Strange Timing for Maori Change On Privy Council
Strange Timing for Maori Council Change on Privy Council
Monday, October 8 2001 Stephen Franks Press Releases -- Justice, Law & Order
The New Zealand Maori Council's change of mind to support loss of appeal rights to the Privy Council may be exactly the wrong move for Maori, ACT Justice Spokesman MP Stephen Franks said today.
"After two decades of activist courts keen to develop the role of the Treaty and the discretion that has come with it, the pendulum for New Zealand judges may be starting to swing back.
"Maori have traditionally supported access to the Privy Council for what may have been its perceived close connections with the Monarch - their Treaty counter-party. Some may also have recognised that an independent umpire could be very helpful in protecting a minority against the influence on judges of local majority backlash or prejudice.
"The courts have been in advance of public - and often political - opinion over the past twenty years in creating what I believe to be legally unjustified minority privileges.
"Politicians have started openly debating the proper boundaries of Treaty piety - an example is the extended Parliamentary debate over the reserved Maori Local Authority seats in the Bay of Plenty.
"I believe
the courts too are now more conscious of the serious
problems being created by allowing Treaty worship to
override traditional respect for certainty and equality
before the law.

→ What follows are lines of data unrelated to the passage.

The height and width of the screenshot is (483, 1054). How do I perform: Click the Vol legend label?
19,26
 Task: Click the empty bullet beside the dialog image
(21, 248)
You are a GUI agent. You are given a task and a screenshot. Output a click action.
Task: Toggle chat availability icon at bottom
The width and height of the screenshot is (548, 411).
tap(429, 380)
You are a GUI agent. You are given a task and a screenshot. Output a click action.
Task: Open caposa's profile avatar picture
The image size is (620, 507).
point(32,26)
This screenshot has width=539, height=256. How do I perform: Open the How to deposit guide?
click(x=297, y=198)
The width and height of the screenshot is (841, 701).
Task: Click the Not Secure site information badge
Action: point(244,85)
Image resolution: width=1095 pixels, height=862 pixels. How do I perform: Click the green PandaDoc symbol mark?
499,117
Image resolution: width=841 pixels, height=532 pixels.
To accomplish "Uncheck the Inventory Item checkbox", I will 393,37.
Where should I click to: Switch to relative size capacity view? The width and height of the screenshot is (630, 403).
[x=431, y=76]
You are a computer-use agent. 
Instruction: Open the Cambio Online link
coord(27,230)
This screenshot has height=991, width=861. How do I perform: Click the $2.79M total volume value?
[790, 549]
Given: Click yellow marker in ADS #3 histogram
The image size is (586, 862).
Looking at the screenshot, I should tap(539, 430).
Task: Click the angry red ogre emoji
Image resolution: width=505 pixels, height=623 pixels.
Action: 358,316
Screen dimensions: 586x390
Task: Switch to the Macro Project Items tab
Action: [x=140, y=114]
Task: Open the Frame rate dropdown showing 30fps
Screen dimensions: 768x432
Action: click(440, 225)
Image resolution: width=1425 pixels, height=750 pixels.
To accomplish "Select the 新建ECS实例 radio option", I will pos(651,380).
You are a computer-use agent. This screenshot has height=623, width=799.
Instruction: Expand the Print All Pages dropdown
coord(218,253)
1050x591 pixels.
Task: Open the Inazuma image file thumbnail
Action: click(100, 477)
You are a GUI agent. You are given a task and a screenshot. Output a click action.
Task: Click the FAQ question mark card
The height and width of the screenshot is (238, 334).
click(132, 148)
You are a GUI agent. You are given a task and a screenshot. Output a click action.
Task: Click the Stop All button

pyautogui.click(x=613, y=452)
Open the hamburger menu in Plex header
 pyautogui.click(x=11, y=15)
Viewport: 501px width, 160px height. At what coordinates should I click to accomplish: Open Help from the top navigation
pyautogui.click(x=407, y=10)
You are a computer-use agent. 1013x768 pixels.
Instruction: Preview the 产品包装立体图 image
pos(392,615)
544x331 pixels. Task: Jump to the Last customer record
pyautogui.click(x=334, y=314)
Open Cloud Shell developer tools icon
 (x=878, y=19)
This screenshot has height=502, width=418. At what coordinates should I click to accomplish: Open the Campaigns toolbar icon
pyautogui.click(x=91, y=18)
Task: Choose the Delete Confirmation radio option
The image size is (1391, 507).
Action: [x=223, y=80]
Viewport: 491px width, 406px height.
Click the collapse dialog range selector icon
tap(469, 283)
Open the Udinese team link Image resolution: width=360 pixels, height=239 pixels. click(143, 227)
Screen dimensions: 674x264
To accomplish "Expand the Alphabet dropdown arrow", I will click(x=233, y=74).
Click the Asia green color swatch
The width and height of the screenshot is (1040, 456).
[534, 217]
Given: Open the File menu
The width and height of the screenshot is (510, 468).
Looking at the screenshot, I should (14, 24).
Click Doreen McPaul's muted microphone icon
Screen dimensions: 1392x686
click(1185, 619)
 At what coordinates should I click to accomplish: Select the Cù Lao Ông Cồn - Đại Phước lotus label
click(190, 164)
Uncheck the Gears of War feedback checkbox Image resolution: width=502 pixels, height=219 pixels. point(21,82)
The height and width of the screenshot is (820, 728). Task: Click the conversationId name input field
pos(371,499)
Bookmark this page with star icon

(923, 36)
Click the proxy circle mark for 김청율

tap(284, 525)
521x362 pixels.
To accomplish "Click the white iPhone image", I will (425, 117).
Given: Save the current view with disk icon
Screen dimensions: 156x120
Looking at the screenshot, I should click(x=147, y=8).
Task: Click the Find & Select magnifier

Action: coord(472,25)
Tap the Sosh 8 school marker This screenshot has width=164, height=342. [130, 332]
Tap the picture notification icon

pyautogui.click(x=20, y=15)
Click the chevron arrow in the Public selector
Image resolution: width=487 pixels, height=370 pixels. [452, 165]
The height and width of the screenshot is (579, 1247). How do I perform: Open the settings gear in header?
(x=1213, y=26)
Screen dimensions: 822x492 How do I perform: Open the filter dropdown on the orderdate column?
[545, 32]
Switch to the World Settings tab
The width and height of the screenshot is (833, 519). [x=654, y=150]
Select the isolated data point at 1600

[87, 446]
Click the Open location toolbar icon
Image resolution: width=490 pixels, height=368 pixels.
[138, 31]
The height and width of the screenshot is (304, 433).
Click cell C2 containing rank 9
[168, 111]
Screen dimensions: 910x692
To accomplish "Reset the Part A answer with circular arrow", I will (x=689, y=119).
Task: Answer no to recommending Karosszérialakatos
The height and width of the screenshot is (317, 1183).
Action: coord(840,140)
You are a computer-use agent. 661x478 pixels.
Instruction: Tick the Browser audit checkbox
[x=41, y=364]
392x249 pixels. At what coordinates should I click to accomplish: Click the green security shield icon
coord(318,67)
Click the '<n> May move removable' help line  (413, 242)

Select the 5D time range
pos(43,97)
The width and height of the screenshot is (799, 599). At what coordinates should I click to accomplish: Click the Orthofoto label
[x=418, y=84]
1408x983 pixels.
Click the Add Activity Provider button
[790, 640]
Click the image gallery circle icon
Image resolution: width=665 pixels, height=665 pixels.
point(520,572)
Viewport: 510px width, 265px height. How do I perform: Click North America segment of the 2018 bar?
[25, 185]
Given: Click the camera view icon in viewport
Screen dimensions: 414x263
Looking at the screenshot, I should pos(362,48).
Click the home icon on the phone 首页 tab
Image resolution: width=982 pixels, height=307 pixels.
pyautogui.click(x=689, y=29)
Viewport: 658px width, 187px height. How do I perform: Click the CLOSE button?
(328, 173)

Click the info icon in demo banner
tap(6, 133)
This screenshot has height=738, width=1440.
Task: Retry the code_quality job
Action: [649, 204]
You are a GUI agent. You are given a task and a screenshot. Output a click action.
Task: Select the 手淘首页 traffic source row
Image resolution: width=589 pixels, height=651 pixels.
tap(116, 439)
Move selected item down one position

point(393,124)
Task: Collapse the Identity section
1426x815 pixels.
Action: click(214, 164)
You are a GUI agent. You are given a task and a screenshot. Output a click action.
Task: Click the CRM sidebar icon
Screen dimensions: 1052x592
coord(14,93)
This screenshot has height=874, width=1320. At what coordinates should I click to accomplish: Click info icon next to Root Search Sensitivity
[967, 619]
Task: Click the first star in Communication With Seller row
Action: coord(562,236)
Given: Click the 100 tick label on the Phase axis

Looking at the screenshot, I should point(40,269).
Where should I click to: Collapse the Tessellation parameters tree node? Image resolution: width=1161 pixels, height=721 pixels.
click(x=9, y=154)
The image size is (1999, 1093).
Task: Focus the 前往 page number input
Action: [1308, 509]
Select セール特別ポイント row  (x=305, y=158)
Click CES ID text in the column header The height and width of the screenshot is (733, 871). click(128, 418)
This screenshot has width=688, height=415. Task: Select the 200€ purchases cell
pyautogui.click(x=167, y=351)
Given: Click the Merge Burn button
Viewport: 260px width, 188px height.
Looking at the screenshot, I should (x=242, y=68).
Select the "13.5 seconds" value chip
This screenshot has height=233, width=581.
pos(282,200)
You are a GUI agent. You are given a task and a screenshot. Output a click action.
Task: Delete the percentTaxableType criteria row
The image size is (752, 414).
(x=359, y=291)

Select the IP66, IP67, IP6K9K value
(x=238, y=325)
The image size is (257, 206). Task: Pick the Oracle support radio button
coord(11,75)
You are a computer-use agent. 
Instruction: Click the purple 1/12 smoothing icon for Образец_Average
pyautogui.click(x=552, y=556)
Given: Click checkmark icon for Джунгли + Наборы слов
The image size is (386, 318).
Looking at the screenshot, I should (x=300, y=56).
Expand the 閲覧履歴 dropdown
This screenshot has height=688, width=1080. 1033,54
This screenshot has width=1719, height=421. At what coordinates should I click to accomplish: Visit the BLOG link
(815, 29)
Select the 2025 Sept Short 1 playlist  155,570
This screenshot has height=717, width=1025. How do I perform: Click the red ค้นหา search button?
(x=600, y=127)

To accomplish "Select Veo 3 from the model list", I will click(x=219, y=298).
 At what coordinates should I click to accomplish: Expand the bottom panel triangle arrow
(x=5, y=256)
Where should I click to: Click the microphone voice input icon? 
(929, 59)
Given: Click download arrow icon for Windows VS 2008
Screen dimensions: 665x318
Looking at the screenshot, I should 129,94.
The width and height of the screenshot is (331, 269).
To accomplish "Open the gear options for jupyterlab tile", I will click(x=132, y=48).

This may come to swing too far and Maori
could regret their support for loss of appeal rights to
people away from the hothouse of New Zealand opinion. The
detached perspective may produce judges more prepared to
uphold a strict view of law that protects Maori interests,
however inconvenient New Zealand public opinion and
politicians may find it.
"I fear that the Maori Council has come to the party after it is over. They do not see that local judges will not always favour the overriding role that has been given to the Treaty recently," Mr Franks said.